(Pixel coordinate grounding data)
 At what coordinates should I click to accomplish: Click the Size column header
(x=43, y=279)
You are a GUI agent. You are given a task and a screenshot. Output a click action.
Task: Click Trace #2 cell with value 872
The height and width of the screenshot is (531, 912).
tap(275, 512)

WHAT THIS TASK INVOLVES: Each line from the one containing "The height and" to the end of the records should be echoed exactly, and no other line.

OUTPUT OF THE EXERCISE:
The height and width of the screenshot is (531, 912).
tap(275, 512)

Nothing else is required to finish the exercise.